1) In a "step-index" fiber, the wave number B in the resultant wave
E(r)=f(r)exp(i(Bz-wt)) is constrained to:
(n2)k = k2<= B<=k1=(n1)k, where
k is the vacuum wave number, n2 is the clad index and n1 is the core index.
Thus the fiber phase velocity always "lies" between the bulk phase
velocities v1 and v2 (n1 and n2 typically vary by less than a few percent).
2) In a typical graded index fiber, where n(r) goes, via a power law in
(r), from a value n1(at r=0) to a final (cladding) value n2, B => n2.

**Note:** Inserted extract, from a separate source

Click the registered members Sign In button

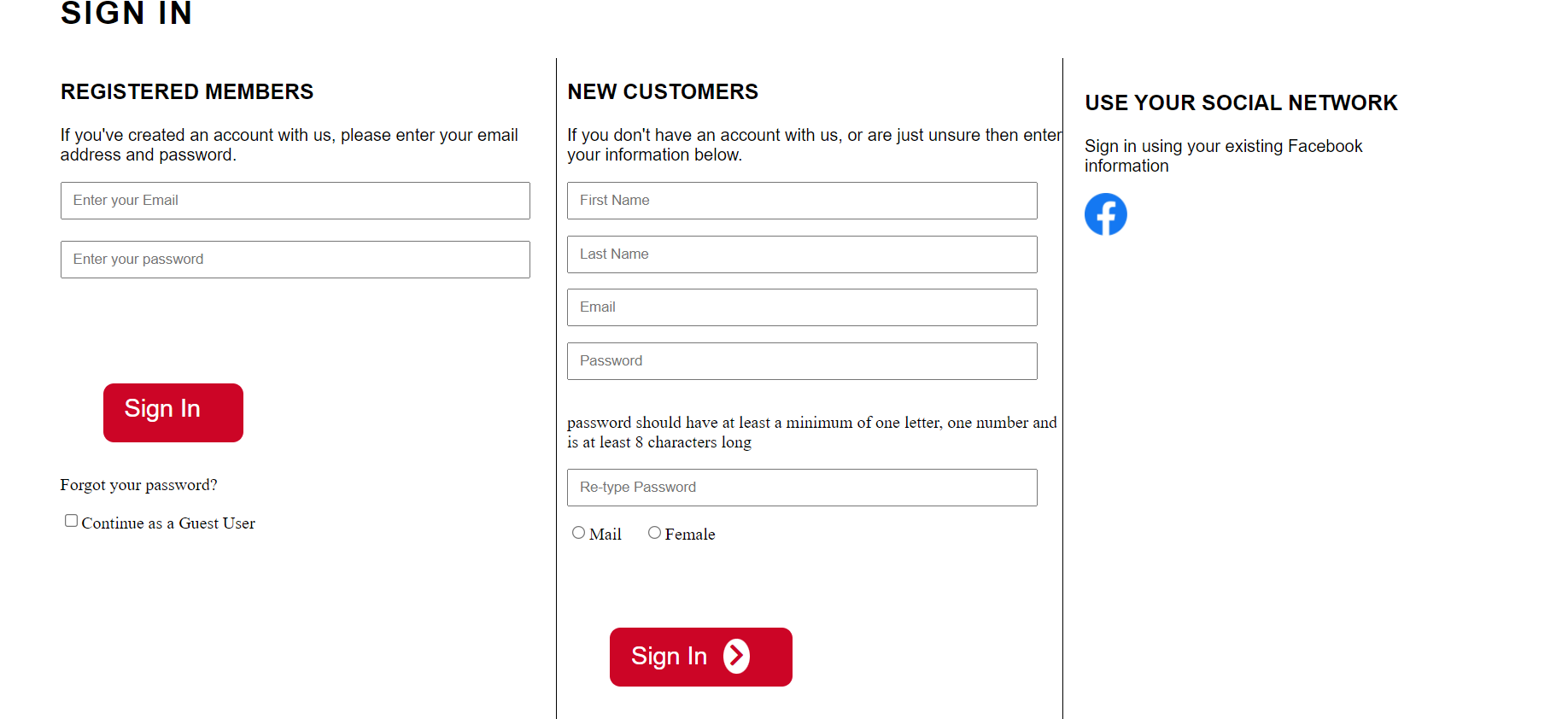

3) In both cases, the product of the phase and group velocities = c^2.
Bob Sciamanda
Physics, Edinboro Univ of PA (Em) http://www.winbeam.com/~trebor/
trebor@winbeam.com
----- Original Message -----
From: "Edmiston, Mike" <edmiston@BLUFFTON.EDU>
To: <PHYS-L@LISTS.NAU.EDU>
Sent: Monday, February 14, 2005 9:59 AM
Subject: Re: Travel distance in a waveguide.
| . . .
| How would the group refractive index measured for a step-index fiber
| optic cable compare to the refractive index measured for the bulk
| material using a prism in a spectrometer or using a flat hunk of the
| material in an Abbe refractometer (critical-angle technique)?
| . . .|
| Michael D. Edmiston, Ph.D.
| Professor of Chemistry and Physics
| Bluffton University
| Bluffton, OH 45817
| (419)-358-3270
| edmiston@bluffton.edu
|
|